Comment 4 Jakub Jelinek 2016-04-18 17:18:13 UTC
If the upper bits of the register can contain arbitrary garbage, then keeping it there might result in e.g. floating point exceptions being raised (it could be even a sNAN).  Of course a different thing is if we can prove what is in those upper bits and be sure it doesn't do any harm, or if the operations on it later on are masked.
Comment 5 H.J. Lu 2016-04-19 01:57:16 UTC
There is

(insn 10 9 11 2 (parallel [
            (set (reg:V2DF 92) 
                (vec_merge:V2DF (sqrt:V2DF (reg:V2DF 93))
                    (reg:V2DF 94) 
                    (const_int 1 [0x1])))
            (unspec [
                    (const_int 10 [0xa])
                ] UNSPEC_EMBEDDED_ROUNDING)
        ]) /export/build/gnu/gcc/build-x86_64-linux/gcc/include/avx512fintrin.h:1736 1448 {sse2_vmsqrtv2df2_round}
     (nil))

Is that possible to change it to make sqrt to apply only to the
first 64-bit of input operand?
Comment 6 Marc Glisse 2017-05-23 11:49:25 UTC
(In reply to Jakub Jelinek from comment #4)
> If the upper bits of the register can contain arbitrary garbage, then
> keeping it there might result in e.g. floating point exceptions being raised
> (it could be even a sNAN).  Of course a different thing is if we can prove
> what is in those upper bits and be sure it doesn't do any harm, or if the
> operations on it later on are masked.

For
  double f(double x){return __builtin_sqrt(x);}
we generate
	vsqrtsd	%xmm0, %xmm0, %xmm0
with -O -fno-math-errno.
I don't see what makes the rounded version different from the non-rounded version.
Comment 7 Steven Bosscher 2019-03-04 14:36:28 UTC
"g++ (Compiler-Explorer-Build) 9.0.1 20190303 (experimental)":

#include <x86intrin.h>

double sqrt_up(double x){
  __m128d y = { x, 0 };
  return _mm_cvtsd_f64(_mm_sqrt_round_sd(y, y, _MM_FROUND_TO_POS_INF|_MM_FROUND_NO_EXC));
}

double f(double x)
{
  return __builtin_sqrt(x);
}


sqrt_up(double):
        vmovq   %xmm0, %xmm0
        vsqrtsd {ru-sae}, %xmm0, %xmm0, %xmm0
        ret
f(double):
        vsqrtsd %xmm0, %xmm0, %xmm0
        ret
Comment 8 Marc Glisse 2019-03-05 02:25:39 UTC
(In reply to Steven Bosscher from comment #7)
>   __m128d y = { x, 0 };
>   return _mm_cvtsd_f64(_mm_sqrt_round_sd(y, y,
> _MM_FROUND_TO_POS_INF|_MM_FROUND_NO_EXC));

I don't necessarily advocate for optimizing out an existing explicit mov.
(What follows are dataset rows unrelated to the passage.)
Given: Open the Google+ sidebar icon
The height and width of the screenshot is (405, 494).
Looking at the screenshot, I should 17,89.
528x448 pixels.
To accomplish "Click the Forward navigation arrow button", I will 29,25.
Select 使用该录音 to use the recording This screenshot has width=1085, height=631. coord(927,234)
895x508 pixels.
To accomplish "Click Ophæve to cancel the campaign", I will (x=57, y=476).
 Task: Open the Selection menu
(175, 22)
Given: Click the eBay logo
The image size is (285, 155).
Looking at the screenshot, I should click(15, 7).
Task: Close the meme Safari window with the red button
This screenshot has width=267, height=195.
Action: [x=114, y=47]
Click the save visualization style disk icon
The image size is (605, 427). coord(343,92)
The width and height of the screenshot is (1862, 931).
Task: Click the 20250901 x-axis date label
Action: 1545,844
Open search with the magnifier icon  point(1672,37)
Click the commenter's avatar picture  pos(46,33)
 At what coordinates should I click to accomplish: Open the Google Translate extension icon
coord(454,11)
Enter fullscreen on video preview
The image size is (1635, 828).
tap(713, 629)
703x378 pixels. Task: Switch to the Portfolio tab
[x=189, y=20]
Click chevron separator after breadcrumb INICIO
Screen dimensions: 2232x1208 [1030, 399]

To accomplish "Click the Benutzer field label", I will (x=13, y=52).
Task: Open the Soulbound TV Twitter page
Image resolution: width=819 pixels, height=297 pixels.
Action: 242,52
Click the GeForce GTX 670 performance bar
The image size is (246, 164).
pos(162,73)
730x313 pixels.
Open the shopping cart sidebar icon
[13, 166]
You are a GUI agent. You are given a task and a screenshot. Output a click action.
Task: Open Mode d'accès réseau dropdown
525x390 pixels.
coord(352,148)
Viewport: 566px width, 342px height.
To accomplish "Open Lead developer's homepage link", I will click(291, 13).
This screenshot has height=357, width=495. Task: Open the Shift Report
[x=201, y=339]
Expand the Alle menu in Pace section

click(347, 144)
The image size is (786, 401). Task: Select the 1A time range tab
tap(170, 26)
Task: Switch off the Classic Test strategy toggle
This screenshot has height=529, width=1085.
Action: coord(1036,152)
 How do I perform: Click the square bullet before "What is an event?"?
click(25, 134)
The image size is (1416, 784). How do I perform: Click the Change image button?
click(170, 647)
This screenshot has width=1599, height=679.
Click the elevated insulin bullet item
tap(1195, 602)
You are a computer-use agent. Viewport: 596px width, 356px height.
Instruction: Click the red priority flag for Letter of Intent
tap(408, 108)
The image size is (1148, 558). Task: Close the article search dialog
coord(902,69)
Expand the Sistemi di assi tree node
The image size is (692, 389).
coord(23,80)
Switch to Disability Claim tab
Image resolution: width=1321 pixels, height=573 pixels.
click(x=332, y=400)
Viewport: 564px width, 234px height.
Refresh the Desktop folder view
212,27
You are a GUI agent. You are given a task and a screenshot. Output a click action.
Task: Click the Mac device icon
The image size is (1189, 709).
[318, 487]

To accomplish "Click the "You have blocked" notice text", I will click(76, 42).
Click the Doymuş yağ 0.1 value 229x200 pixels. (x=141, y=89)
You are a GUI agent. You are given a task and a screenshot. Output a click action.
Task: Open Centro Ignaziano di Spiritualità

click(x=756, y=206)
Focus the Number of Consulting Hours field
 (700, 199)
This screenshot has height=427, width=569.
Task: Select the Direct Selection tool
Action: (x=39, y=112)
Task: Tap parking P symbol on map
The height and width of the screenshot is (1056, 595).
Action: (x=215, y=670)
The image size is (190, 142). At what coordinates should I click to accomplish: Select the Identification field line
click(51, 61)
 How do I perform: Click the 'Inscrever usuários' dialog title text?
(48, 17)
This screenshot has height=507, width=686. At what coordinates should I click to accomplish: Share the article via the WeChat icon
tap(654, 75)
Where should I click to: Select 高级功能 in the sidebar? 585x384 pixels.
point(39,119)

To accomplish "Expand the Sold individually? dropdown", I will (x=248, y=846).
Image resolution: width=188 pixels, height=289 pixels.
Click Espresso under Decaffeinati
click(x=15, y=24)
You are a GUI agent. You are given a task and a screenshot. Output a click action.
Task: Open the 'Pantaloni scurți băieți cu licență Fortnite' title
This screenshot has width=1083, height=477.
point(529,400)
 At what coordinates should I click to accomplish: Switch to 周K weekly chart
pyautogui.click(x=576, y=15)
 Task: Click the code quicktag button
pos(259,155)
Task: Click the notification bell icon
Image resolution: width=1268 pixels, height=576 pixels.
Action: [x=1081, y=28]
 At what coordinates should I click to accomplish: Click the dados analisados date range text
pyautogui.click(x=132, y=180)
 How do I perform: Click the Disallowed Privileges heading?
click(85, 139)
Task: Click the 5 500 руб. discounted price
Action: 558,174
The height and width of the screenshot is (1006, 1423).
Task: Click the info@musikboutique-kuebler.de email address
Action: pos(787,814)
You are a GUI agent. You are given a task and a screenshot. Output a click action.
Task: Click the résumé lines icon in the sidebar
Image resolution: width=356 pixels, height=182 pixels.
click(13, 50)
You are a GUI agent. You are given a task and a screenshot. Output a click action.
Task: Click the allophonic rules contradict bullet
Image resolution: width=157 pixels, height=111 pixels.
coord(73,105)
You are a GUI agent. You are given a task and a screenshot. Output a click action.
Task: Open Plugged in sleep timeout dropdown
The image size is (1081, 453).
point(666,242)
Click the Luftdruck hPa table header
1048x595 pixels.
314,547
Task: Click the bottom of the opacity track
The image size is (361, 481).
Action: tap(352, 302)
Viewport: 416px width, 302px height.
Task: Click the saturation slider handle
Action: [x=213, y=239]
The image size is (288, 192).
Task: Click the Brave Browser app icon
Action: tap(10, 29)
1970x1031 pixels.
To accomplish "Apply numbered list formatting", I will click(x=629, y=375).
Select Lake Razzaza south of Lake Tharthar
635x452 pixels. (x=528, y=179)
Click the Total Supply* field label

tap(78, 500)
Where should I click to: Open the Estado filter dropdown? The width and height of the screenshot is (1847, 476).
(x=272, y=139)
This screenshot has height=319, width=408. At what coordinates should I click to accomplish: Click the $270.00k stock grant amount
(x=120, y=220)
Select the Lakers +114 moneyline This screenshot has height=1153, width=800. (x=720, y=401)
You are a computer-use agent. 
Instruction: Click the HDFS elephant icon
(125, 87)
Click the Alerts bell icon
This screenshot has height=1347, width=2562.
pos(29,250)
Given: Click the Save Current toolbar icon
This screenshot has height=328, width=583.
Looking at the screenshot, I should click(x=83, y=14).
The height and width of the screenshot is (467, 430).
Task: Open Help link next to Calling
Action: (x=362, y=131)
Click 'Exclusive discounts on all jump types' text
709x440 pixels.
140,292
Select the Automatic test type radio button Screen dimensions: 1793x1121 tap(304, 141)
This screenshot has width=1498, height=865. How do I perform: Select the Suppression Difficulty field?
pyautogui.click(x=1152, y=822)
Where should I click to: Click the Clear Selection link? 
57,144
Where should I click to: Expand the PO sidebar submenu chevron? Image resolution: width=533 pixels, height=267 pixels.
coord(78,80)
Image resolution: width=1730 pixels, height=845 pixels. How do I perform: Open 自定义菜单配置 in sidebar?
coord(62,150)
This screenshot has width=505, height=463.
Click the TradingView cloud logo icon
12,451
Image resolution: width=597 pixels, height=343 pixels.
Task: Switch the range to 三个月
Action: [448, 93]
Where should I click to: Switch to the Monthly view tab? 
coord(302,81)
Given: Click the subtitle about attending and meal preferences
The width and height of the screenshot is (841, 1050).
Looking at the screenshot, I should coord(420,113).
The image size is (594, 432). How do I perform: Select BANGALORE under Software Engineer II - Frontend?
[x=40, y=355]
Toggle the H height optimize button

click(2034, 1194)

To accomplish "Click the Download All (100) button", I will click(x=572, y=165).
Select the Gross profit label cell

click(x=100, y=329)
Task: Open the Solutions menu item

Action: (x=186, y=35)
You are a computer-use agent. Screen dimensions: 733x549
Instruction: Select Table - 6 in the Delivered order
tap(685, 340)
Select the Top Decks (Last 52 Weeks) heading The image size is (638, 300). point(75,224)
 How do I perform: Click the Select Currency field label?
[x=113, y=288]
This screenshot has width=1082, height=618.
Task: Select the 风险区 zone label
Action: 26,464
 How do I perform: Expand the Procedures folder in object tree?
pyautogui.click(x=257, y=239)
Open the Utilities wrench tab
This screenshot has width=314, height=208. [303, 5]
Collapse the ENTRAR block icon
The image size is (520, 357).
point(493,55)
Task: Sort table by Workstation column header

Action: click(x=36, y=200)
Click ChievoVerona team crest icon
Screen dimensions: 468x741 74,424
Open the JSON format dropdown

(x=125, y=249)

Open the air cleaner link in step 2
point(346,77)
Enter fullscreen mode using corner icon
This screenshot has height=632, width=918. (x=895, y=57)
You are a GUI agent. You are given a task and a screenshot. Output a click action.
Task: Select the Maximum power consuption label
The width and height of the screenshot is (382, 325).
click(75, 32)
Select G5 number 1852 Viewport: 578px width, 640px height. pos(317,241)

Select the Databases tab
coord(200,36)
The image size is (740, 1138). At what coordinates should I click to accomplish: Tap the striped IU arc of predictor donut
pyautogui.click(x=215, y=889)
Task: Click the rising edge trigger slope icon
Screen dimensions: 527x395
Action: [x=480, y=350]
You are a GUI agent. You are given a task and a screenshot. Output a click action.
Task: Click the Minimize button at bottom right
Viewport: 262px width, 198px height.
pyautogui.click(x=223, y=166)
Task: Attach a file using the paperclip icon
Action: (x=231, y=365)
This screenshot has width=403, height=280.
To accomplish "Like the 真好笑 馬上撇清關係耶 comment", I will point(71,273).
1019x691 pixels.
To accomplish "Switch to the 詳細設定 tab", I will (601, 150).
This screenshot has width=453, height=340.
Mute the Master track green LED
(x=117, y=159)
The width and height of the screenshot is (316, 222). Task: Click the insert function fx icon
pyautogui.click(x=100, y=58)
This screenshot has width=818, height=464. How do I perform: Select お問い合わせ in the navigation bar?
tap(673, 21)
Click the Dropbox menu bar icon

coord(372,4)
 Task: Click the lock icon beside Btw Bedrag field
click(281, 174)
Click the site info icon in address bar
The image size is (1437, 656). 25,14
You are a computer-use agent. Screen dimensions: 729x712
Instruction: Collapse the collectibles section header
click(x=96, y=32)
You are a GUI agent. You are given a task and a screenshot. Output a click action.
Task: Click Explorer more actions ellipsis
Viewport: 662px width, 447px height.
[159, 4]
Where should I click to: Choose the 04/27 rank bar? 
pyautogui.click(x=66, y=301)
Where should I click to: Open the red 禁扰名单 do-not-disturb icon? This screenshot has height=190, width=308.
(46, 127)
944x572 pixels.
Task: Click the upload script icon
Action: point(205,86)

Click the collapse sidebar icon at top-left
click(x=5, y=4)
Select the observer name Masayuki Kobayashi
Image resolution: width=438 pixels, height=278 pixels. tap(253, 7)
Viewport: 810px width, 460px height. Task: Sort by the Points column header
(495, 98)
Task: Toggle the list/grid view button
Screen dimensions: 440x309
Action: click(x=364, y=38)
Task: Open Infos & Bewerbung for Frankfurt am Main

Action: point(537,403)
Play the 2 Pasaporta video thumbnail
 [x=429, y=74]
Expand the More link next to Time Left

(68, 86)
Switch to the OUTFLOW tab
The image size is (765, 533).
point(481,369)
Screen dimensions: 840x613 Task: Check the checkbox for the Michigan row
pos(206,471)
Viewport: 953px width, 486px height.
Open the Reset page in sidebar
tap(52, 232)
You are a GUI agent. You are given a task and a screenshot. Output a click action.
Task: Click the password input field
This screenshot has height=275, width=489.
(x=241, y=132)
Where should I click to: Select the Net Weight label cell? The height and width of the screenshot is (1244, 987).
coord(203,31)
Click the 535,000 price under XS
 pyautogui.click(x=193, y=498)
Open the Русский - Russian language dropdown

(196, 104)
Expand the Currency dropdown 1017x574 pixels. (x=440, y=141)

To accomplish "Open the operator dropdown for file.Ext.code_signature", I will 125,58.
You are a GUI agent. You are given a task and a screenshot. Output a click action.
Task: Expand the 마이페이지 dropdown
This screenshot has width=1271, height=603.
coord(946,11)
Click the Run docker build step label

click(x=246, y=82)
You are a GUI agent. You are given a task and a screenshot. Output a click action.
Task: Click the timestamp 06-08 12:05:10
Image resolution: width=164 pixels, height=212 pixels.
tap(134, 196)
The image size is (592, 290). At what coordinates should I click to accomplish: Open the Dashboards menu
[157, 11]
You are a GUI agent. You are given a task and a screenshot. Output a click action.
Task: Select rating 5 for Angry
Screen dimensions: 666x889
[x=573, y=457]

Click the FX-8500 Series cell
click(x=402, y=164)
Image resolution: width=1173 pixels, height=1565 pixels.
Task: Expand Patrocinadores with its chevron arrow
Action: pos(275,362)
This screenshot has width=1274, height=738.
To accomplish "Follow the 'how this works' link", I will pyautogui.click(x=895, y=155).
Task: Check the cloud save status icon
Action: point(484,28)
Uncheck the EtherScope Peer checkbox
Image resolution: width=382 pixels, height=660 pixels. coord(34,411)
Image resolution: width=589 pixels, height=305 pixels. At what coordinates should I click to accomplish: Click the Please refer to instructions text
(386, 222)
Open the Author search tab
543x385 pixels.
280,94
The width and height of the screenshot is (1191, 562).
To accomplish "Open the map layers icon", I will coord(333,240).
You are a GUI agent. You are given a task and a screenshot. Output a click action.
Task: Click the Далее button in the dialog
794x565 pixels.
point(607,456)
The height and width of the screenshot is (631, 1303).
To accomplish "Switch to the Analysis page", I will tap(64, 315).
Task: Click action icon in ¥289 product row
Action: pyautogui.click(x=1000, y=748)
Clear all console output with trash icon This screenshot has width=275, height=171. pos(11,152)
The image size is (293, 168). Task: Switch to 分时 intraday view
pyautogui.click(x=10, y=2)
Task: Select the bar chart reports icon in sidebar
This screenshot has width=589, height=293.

Maybe I should, but there could be cases where mov makes the code faster, and I haven't experimented enough. I am only asking for a way to explicitly skip it if I believe I know what I am doing. Of course, if we start optimizing out the mov, it makes my request useless.
Comment 9 Andrew Pinski 2021-09-05 08:13:18 UTC
I thought I saw this bug like this recently too.